消毒水的味道,混合着铁锈和廉价香薰,是十年前他躺在ICU里的味道。与此同时,他的视网膜上正投射出明天下午三点,窗外那棵银杏树将有一片叶子飘落的轨迹。耳边,那个颜的声音在念叨:“当我沉默着的时候,我觉得充实;我将开口,同时感到空虚。”
三重时空的感官信息像三辆失控的卡车,在他颅骨里轰然对撞。
他猛地闭上眼,指尖深深掐进掌心。疼痛是唯一的锚点,但这次它失效了。冷汗浸透了后背的T恤,他感觉自己正在被撕成碎片,散落在不同的时空里。
够了。
他睁开眼,视线落在桌角的纸袋上。稻香村的logo,红底金字,像一张嘲讽的笑脸。他买下它,就像一个死刑犯为自己准备了最后一餐。他计划好了,就在下一次感官风暴来袭,当他彻底分不清自己身在何年何月时,就吞下整瓶的安眠药,用这些甜腻的点心,作为告别这个混乱世界的祭品。
他拿起一块牛舌饼,坚硬的边缘硌着他的手指。很好,这种真实的感觉。
他刚要咬下去,门铃响了。
很不合时宜。严皱眉,他几乎不与人来往。门外站着一个高大的男人,穿着深灰色连帽衫,帽檐压得很低,看不清脸。
“修电脑的,”男人的声音低沉,像大提琴的G弦,“楼下王阿姨说你家网络好像有问题。”
严没请他进来,只是站在门缝里,声音沙哑:“我没报修。”
“我路过,信号检测到你这里有异常数据包泄露,”男人递上一张名片,很简单,就印着“错误修复,程”和一个电话号码,“可能是路由器被劫持了,会泄露隐私。”
严看着那张名片,上面的字迹在他眼里开始扭曲、变形,变成了民国时期的繁体,颜的呻吟又在他耳边萦绕。他一阵眩晕,扶着门框。
程注意到了他的不对劲。他看不见严苍白的脸,但他能听到他急促而不稳的呼吸,能感觉到他扶门时手指的颤抖。这是一种他熟悉的、濒临崩溃的信号。

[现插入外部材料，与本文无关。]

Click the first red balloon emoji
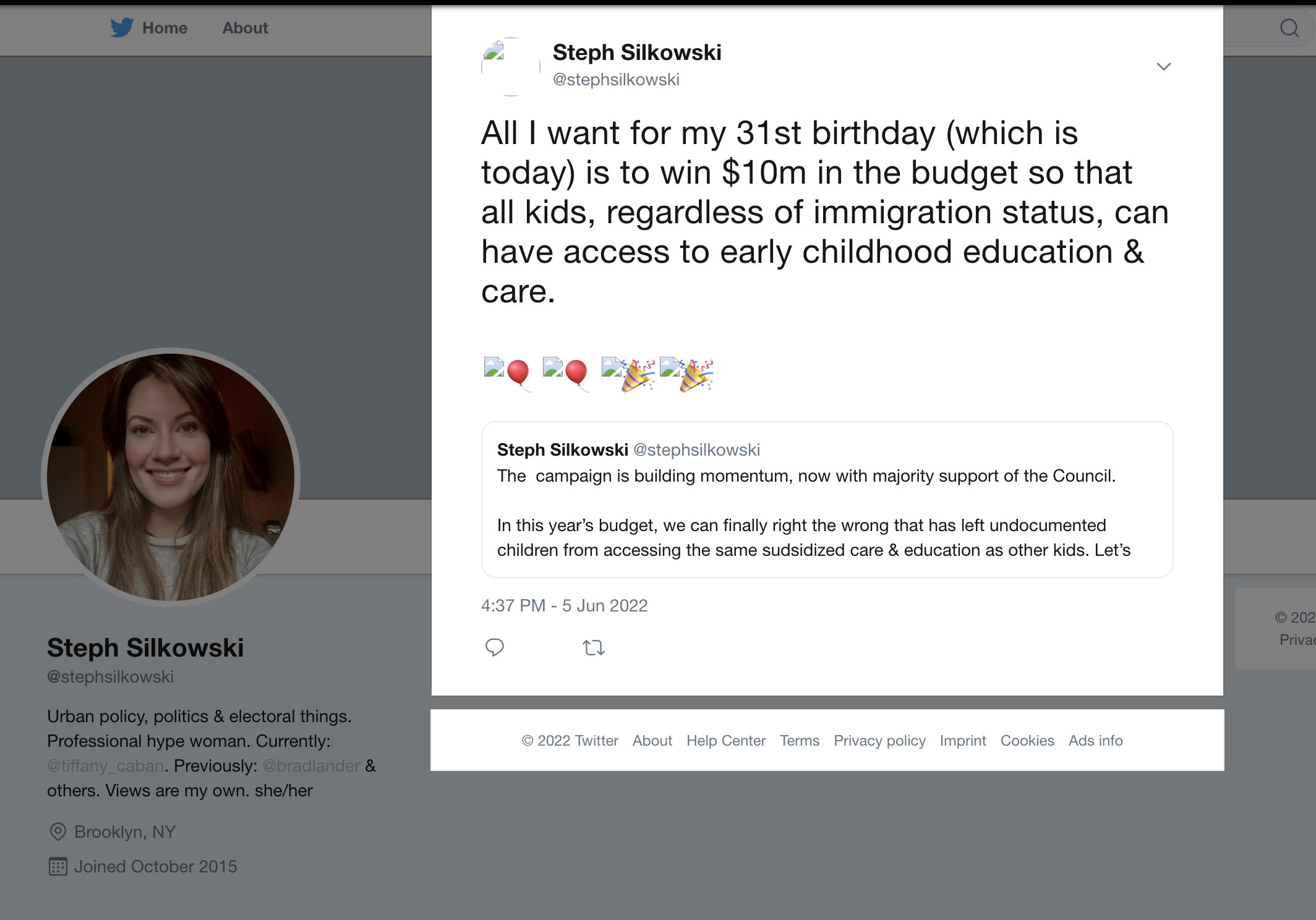This screenshot has width=1316, height=920. 517,373
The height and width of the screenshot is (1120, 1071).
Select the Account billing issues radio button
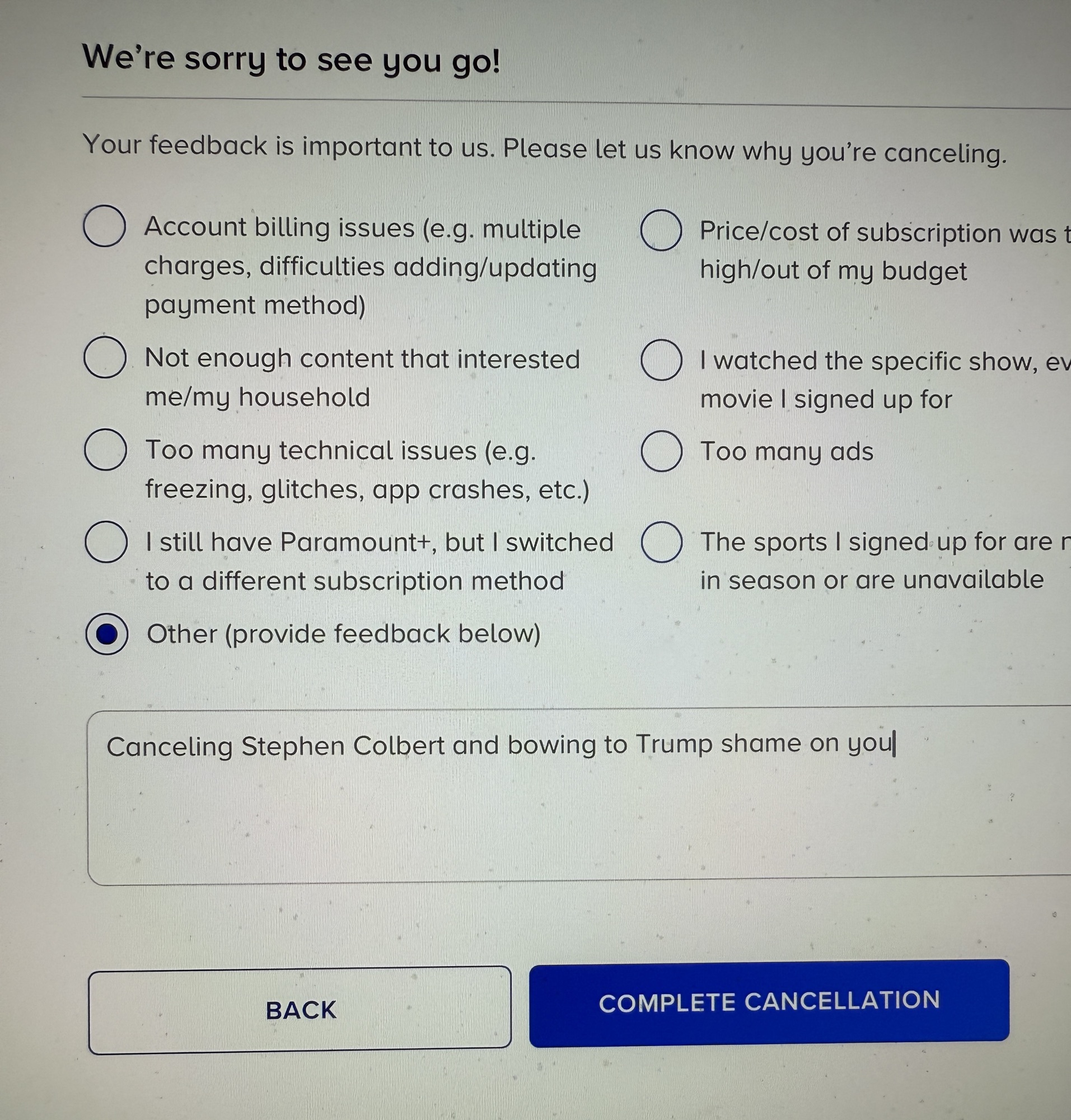(105, 226)
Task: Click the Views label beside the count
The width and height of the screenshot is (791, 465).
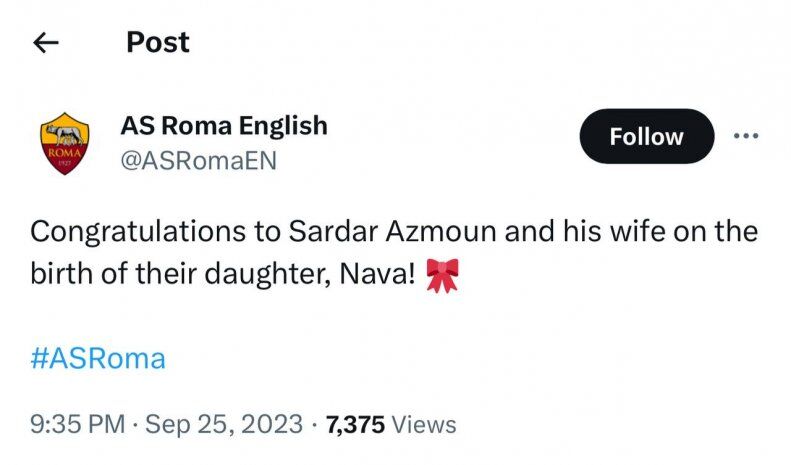Action: point(424,424)
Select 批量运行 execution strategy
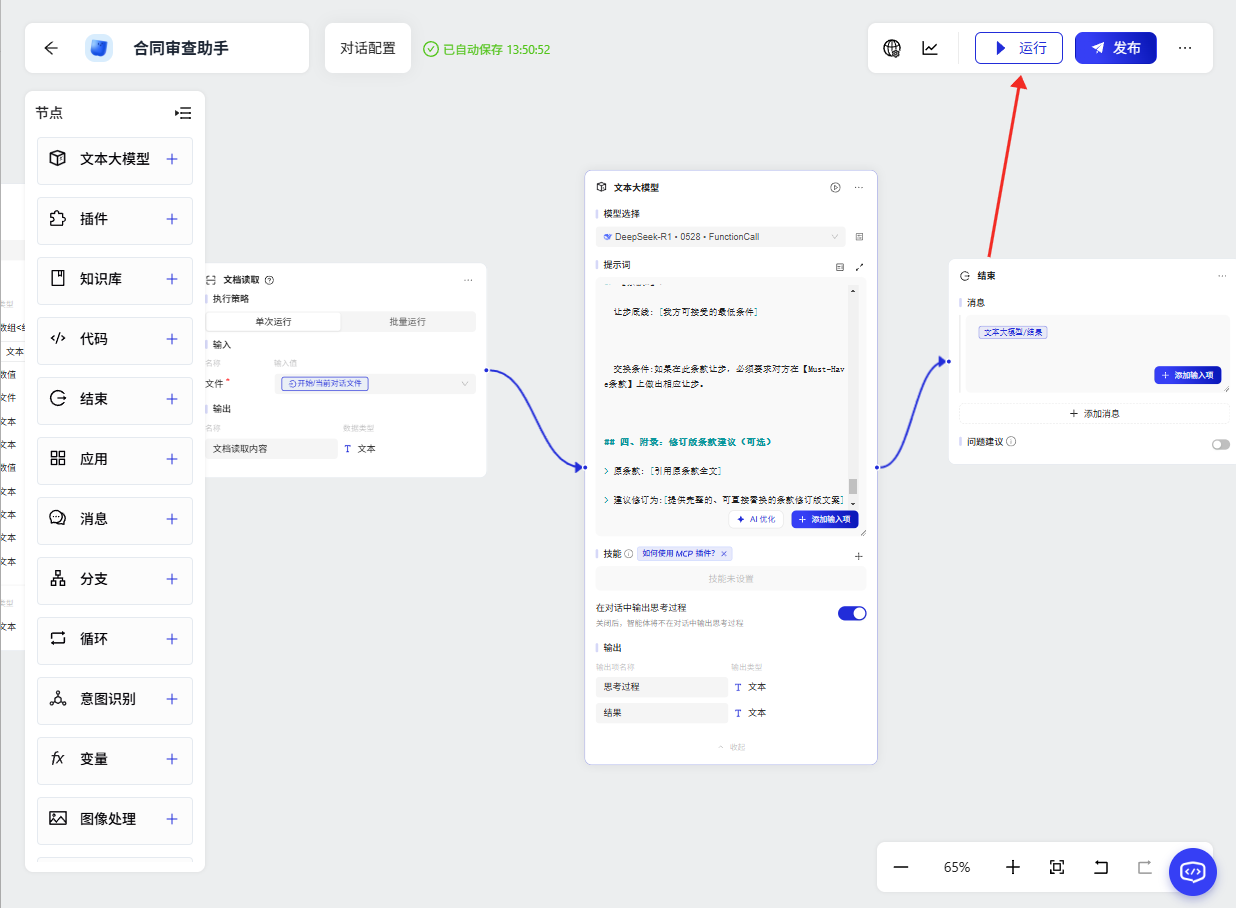This screenshot has width=1236, height=908. pyautogui.click(x=407, y=322)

“你还好吗?”程向前一步,身体很自然地挡住了门,防止严因为眩晕而摔倒。
这个动作带着一种不容置疑的掌控力,让严本能地感到抗拒。他冷冷地说:“我很好,不需要你的服务。”
“你的身体数据反馈说,你不好。”程的语气是在陈述事实,“心率过速,体温偏低,呼吸紊乱。你需要帮助。”
严愣住了。这个男人……是在用分析代码的方式分析他?
令人害怕。
“你是谁?”严警惕地问。
“一个修理工。”程说,“专修各种疑难杂症。”
……
程最终还是进了门。
不是靠说服,而是靠行动。当严因为又一次时空错乱而撞到茶几,打翻了那盒稻香村时,程像一道影子一样闪进来,稳稳扶住了他。
“你的时间感,是乱的。”程看着满地滚落的点心,没有去捡,而是盯着严。他看不见脸,但他能“读”出这个人的混乱。混乱和他自己世界里无法识别的人脸一样,是一种根本性的、系统级的错误。
“关你什么事。”严挣开他,蹲下身,机械地捡拾着沾了灰尘的萨其马。他觉得自己像个被看穿的笑话。
“我见过类似的错误。”程也蹲下来,和他一起捡。他的手指修长有力,动作很稳,“在代码里。当一个程序的时钟基准被恶意篡改,它就会在时间循环里崩溃,无法执行任何指令。”
严停下手,抬起头。
这是第一次,有人用他能理解的语言,描述他的地狱。
“你呢?”严反问,“你为什么总是戴着帽子?为什么不敢看我的眼睛?”
程捡点心的动作顿了一下。他沉默了几秒,然后缓缓抬起头,帽檐下的眼睛里,是一片空洞。
“我……‘看’不见你。”他艰难地说,“对我来说,你的脸,和这堵墙,没有区别。”
空气凝固了。
一个被困在时间里的人,一个被困在面孔中的人。
一个无法锚定“现在”,一个无法识别“个体”。
严想,他们是彼此的镜像,是对方世界里的一个错误数据。
“所以,我们都是废品。”严自嘲地笑了,笑声干涩。
“不,”程看着他,尽管他看到的只是一个模糊的人形轮廓,但他的目光却异常专注,“我们是未被优化的代码。只是需要……一个补丁。”
他捡起一块还算干净的牛舌饼,递给严。
“先吃点东西。低血糖会加重你的症状。”他的语气不容置喙。
严看着那块饼,又看看程那双眼睛。
不知为什么,他忽然觉得,这场荒诞的告别仪式,似乎被一个更荒诞的“修理工”给打断了。